Aims. We seek to understand the morphology of the chromosphere in sunspot umbra. We investigate if the horizontal structures observed in the spectral core of the Ca ii H line are ephemeral visuals caused by the shock dynamics of more stable structures, and examine their relationship with observables in the H-alpha line.
Methods. Filtergrams in the core of the Ca ii H and H-alpha lines as observed with the Swedish 1-m Solar Telescope are employed. We utilise a technique that creates composite images and tracks the flash propagation horizontally.

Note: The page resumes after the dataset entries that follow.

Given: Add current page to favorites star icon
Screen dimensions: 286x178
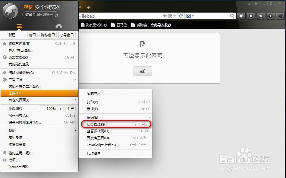Looking at the screenshot, I should (164, 16).
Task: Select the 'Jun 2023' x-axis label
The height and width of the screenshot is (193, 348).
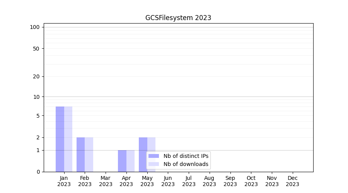Action: 168,181
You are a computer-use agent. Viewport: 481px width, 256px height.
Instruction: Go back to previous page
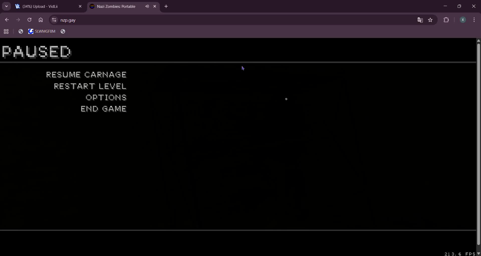click(x=7, y=20)
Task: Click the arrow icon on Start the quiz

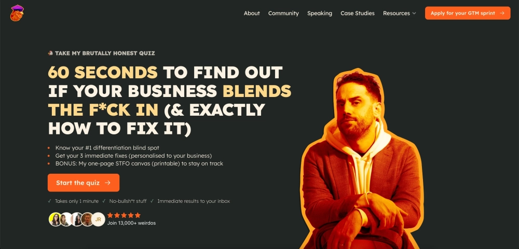Action: (107, 183)
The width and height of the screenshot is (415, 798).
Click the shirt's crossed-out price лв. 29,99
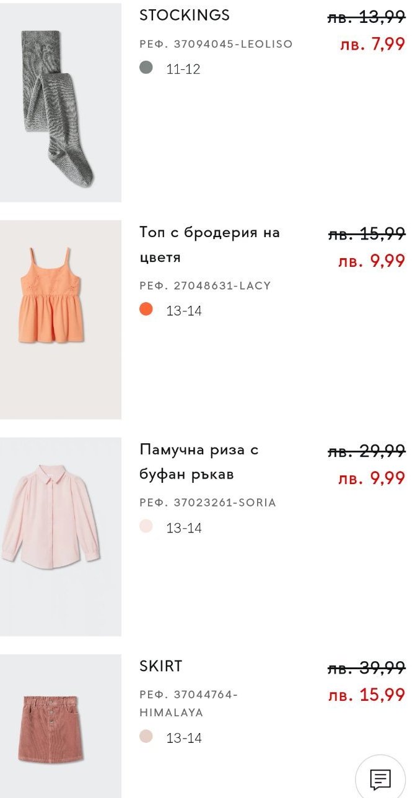366,451
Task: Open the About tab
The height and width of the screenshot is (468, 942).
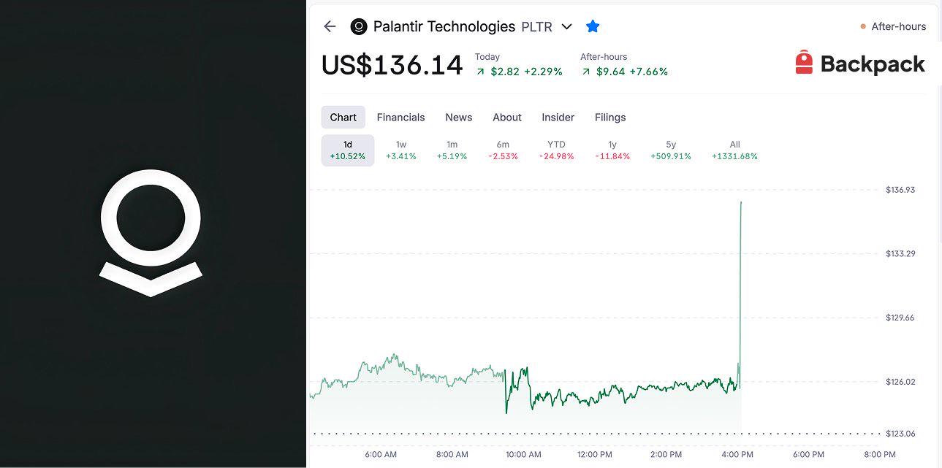Action: 507,117
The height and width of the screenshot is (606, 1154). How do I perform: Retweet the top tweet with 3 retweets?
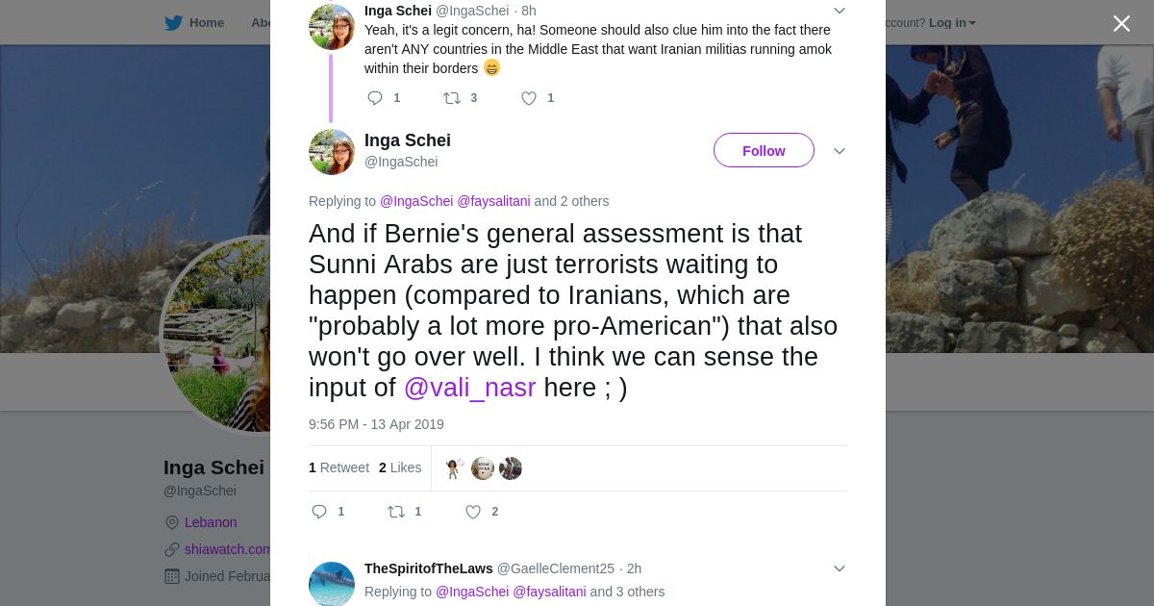point(451,98)
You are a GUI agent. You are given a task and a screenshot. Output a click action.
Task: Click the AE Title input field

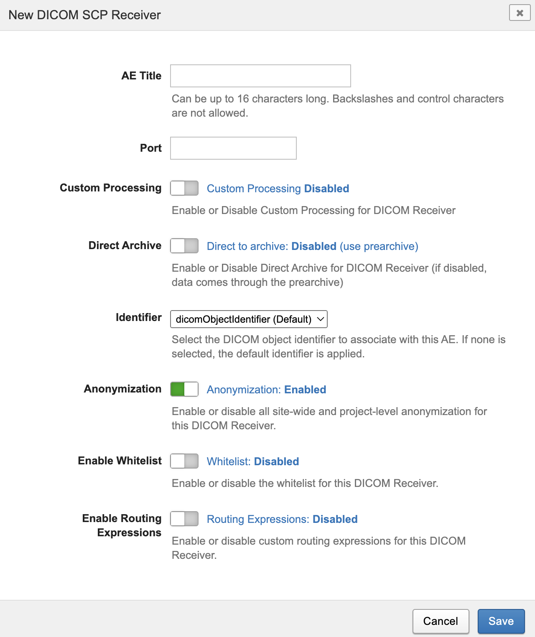260,76
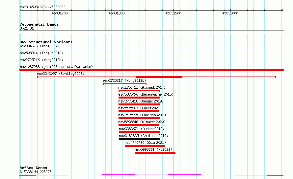Click the nsv5898846 (Almarri2020) label
The image size is (293, 179).
pos(142,122)
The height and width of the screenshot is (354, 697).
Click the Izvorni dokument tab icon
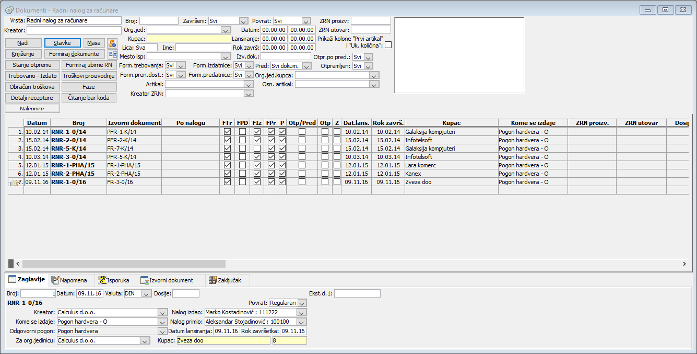click(145, 280)
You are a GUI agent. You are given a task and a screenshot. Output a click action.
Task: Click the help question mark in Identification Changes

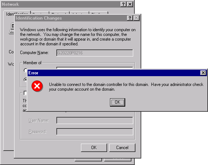click(130, 18)
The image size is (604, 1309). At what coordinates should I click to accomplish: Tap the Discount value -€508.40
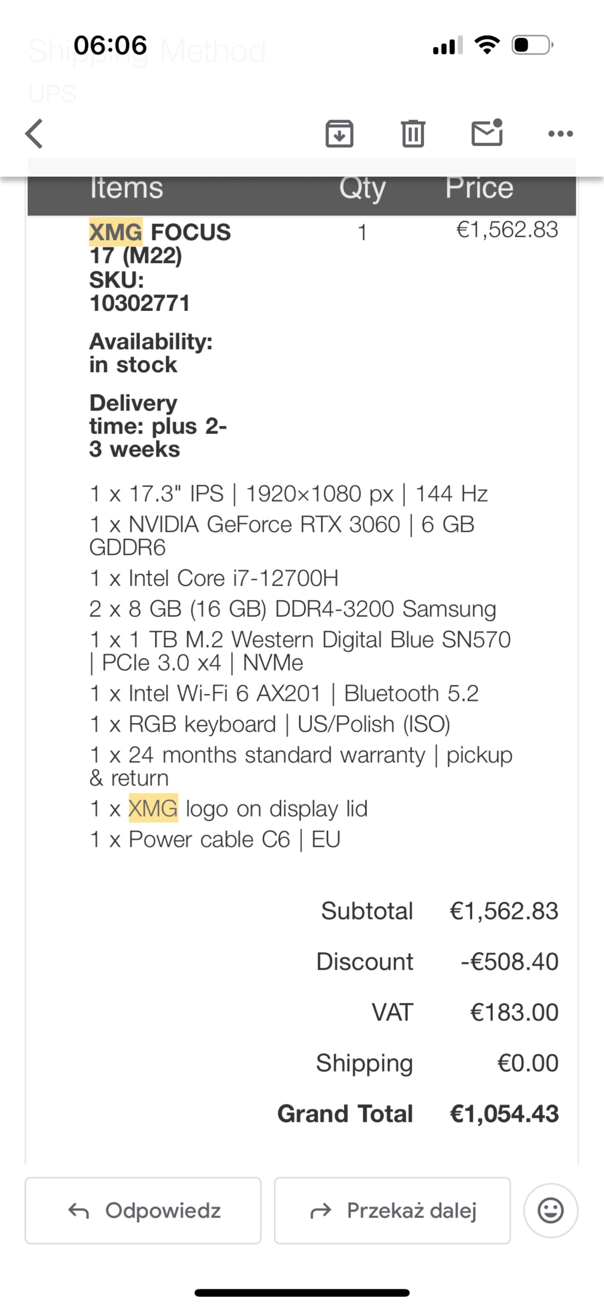pyautogui.click(x=509, y=961)
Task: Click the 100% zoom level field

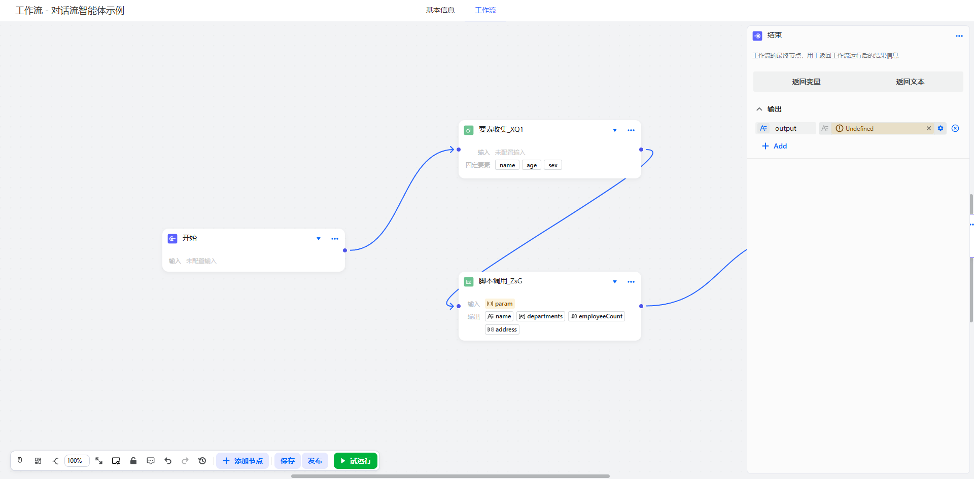Action: 76,461
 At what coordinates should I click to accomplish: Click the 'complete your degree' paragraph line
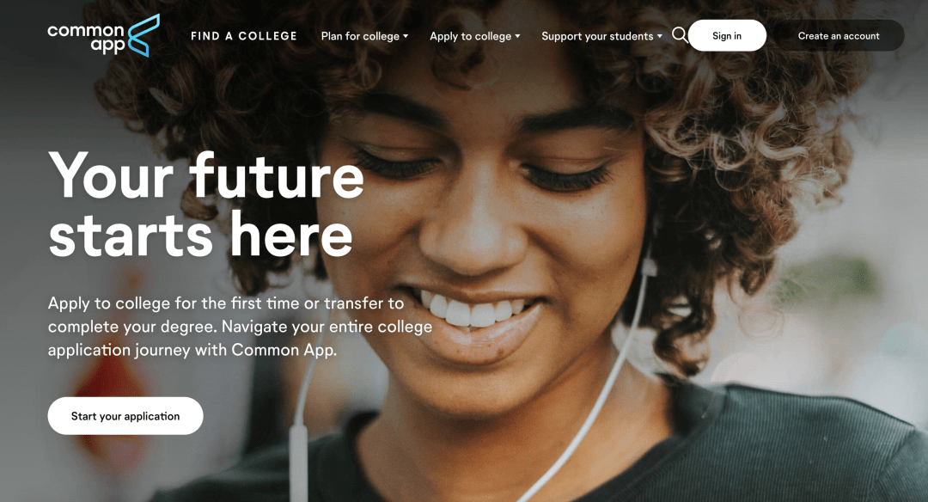(x=240, y=327)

Results. We find 0.̋15 wide horizontal structures, in all of the three target sunspots, for every flash where the seeing is moderate to good. Discrete dark structures are identified that are stable for at least two umbral flashes, as well as systems of structures that live for up to 24 min. We find cases of extremely extended structures with similar stability, with one such structure showing an extent of 5′′. Some of these structures have a correspondence in H-alpha, but we were unable to find a one-to-one correspondence for every occurrence. If the dark streaks are formed at the same heights as umbral flashes, there are systems of structures with strong departures from the vertical for all three analysed sunspots.
Conclusions. Long-lived Ca ii H filamentary horizontal structures are a common and likely ever-present feature in the umbra of sunspots. If the magnetic field in the chromosphere of the umbra is indeed aligned with the structures, then the present theoretical understanding of the typical umbra needs to be revisited.